The Silver-Lining of Destruction
This is the silver-lining of destruction–when a wave of change this large comes through the collective, nothing is the same as it was before. And that's a good thing. That's not to say that there weren't things before that were of value, they were either relevant for the time or are still relevant and will remain through this phase transition. But to return everything to exactly as it was would be anti-evolutionary, just the ever-repeating known. What is interesting is the new, what is exciting is the unknown.
Becoming change-makers
Change really is the only thing that is ever happening. We can be the ones making the change or, in this case, change can be forced upon us. This kind of major destructive event is meant to wake us up to start becoming change-makers. And what needs changing? More than anything, moving from a "me" society to a "we" society, waking up from looking to the world to fill our neediness and shifting to bringing our fulfillment to the needs of the world.
Practice Fearlessness
How do we become the change-makers? First we must acknowledge our fear, then move through it as if it were a passing cloud. Access your inner Being through meditation, that place where there is no 'other' and therefore nothing to fear. From that place of fearlessness, only there can you imagine the new world, whatever reality emerges out of this one. All the pieces have been thrown into the air, both in our lives and in the collective. If you're awake enough, you can help guide them where they aught to fall.
It starts now
My teacher the other night said (in a zoom meeting of course), "create now the memories you want to be having." Someday, people too young to remember this ordeal will be asking you, "wow, you lived through the Great Pandemic of 2020, what was it like?" You have the power to shape your perspective and experience of this time of seismic change.
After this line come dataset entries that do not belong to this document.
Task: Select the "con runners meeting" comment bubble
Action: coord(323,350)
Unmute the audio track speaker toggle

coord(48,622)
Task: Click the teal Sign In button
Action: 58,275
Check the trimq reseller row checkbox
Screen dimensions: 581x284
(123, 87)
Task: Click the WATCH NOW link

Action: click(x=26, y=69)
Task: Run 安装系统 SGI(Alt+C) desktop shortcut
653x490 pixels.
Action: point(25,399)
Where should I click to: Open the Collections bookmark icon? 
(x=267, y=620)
If you can bring your awareness to the moment and accept the reality of what's happening now as it is, you will see the beauty in it. And will realize the new world is already here.
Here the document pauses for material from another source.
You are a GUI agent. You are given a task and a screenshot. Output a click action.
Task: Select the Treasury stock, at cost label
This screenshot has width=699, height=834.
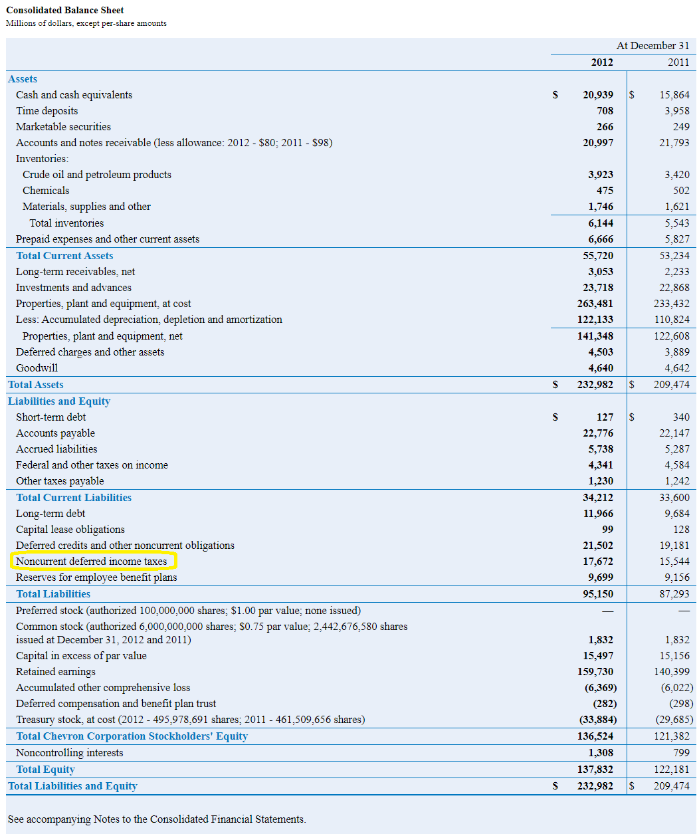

Below is a poem called The Silver Lining by Leila Stead that is one person's heartwarming version of that new world a year from now.
I can't wait for a years time, when all of this is a distant memory and there is a corona baby boom because all the lovers were lovin'.
And there is a rise in small business because all the entrepreneurs had a moment of stillness and creativity.
And all the children remember nothing but a time when all the mums and dads were at home and drawing and playing board games and we remember it as the time we all got to stop and be present.
We will remember the time our health was our first priority and people learnt new ways to use fresh produce to feed their families and we were all forced to think outside the box and dream up new things, and reinvent old ways and for once even amongst the chaos there was community, there was a global rise in togetherness and the streets were quiet but our homes were bustlin' with love and laughter.
That time is coming...soon just like other crises before it this will all be a distant memory, a thing we soon listen to our children discuss in classrooms, a once was; that we share with our grand babies. So to you - I know it's unsettling but focus on the silver lining, we are in this together and there's so much beauty to see.